Caribbean Leaders Renew Climate Call

The scale of devastation has renewed calls across CARICOM for climate reparations and debt relief from high-emission nations. “This is what climate injustice looks like,” said one regional diplomat. “The Caribbean is paying the price for carbon emissions we didn’t create.”

Holness echoed the sentiment, pledging to champion a regional resilience framework that ties reconstruction to green financing and renewable energy transitions.

“Jamaica will rebuild stronger,” he said. “But the world must listen. Our survival depends on global action, not sympathy.”
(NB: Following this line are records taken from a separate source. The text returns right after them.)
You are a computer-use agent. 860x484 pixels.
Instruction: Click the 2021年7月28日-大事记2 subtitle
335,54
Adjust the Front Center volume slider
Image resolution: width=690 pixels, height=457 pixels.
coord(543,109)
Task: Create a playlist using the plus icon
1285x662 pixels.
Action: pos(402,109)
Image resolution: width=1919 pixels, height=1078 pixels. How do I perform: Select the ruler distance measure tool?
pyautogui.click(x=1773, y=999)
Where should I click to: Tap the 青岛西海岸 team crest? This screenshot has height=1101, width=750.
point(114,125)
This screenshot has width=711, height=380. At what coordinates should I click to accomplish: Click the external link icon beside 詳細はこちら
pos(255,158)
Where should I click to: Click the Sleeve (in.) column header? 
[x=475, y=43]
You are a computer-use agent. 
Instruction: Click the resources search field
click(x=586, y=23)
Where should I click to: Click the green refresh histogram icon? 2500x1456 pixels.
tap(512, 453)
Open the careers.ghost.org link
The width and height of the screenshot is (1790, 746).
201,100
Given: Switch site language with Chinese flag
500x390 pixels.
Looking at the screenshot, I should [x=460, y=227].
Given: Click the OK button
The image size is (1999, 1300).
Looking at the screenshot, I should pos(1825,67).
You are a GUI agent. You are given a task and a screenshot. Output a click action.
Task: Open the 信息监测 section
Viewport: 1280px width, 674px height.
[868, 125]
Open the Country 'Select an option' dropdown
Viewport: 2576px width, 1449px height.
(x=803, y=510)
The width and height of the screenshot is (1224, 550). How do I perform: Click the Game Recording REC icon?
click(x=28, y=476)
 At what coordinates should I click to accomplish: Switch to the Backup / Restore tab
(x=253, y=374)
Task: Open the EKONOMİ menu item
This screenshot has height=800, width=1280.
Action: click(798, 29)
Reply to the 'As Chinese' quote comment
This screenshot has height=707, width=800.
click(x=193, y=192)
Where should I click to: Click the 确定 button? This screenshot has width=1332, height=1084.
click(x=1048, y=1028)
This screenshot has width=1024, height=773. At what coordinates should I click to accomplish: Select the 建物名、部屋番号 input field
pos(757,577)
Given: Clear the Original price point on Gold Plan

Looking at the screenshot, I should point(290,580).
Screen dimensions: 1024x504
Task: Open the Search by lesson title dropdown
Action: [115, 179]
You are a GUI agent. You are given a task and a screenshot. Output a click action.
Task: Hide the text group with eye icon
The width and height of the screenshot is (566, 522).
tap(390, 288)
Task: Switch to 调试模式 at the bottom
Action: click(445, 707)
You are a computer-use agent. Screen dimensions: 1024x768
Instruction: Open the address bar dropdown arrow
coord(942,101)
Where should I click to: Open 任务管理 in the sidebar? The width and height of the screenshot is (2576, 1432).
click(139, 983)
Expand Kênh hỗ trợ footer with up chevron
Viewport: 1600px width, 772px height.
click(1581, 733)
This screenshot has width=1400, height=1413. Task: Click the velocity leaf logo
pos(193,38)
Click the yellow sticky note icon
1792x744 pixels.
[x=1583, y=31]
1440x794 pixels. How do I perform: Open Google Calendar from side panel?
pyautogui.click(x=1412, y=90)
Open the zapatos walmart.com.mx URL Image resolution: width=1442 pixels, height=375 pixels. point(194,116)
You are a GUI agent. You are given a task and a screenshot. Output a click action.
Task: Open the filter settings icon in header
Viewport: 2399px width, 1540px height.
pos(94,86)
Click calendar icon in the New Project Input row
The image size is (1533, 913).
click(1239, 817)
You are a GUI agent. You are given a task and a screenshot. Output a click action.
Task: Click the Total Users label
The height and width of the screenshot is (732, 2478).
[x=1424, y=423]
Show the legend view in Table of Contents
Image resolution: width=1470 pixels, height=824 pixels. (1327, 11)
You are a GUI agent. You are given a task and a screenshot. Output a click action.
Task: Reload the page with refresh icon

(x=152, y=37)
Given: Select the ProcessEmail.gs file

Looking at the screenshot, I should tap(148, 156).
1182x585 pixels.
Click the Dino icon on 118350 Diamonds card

Jamaica is set to receive a full $150 million payout under its World Bank backed catastrophe bond following the devastation caused by Hurricane Melissa – marking one of the largest single sovereign insurance redemptions in the Caribbean’s history.

The World Bank, (International Bank for Reconstruction and Development, IBRD AAA/Aaa) confirmed that the payout was automatically triggered after third-party analysis by AIR Worldwide Corporation determined that the hurricane met pre-agreed parametric thresholds based on the storm’s central pressure and path, as reported by the U.S. National Hurricane Center.

And In the wake of Hurricane Melissa’s devastating impact, the Caribbean Catastrophe Risk Insurance Facility, (CCRIF-SPC) has announced a record-breaking US$70.8 million payout to the Government of Jamaica — the largest single payout in the organization’s history.

The Cayman Islands-based Caribbean and Central America Parametric Insurance Facility said the funds will be disbursed within 14 days, pending final model verification, in line with CCRIF’s commitment to speed and transparency.

“This marks the largest single payout in CCRIF’s history and is a powerful demonstration of the organization’s parametric insurance model,” CCRIF said in a statement. This payout is Jamaica’s fourth from CCRIF, bringing the country’s total receipts to US$100.9 million since joining the facility in 2007. Previous payments included US$26.6 million following Hurricane Beryl in 2024 and earlier disbursements after Tropical Cyclones Zeta and Eta in 2020.